WHAT TO WORK ON:
List each line of the data that holds the word "image".

==== GIVEN INFORMATION ====

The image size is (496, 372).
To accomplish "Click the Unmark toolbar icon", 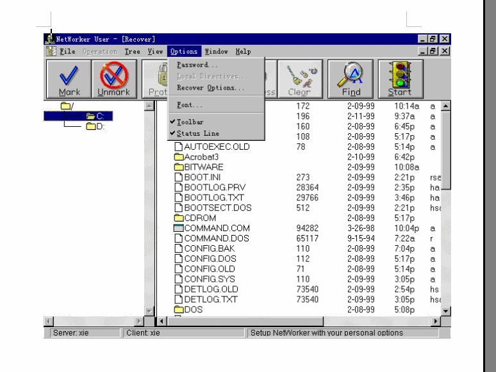I will point(113,79).
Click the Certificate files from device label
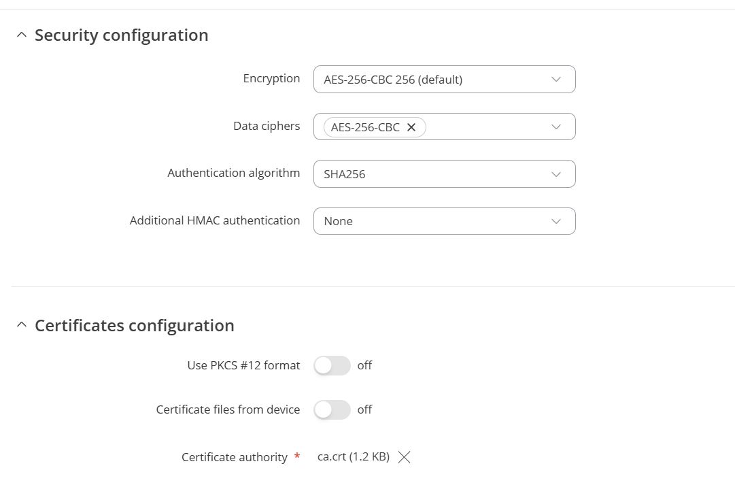735x485 pixels. click(x=228, y=409)
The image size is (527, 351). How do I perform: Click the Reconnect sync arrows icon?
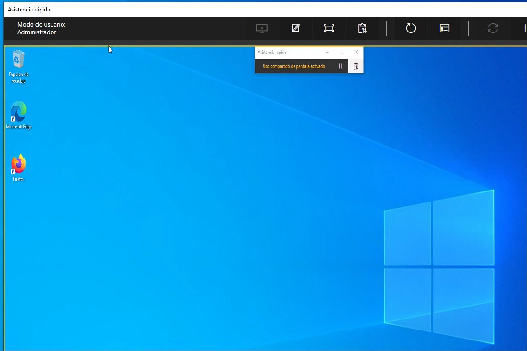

====

PROBLEM SOLUTION:
The image size is (496, 372).
The image size is (527, 351). How do I perform: Click the Reconnect sync arrows icon?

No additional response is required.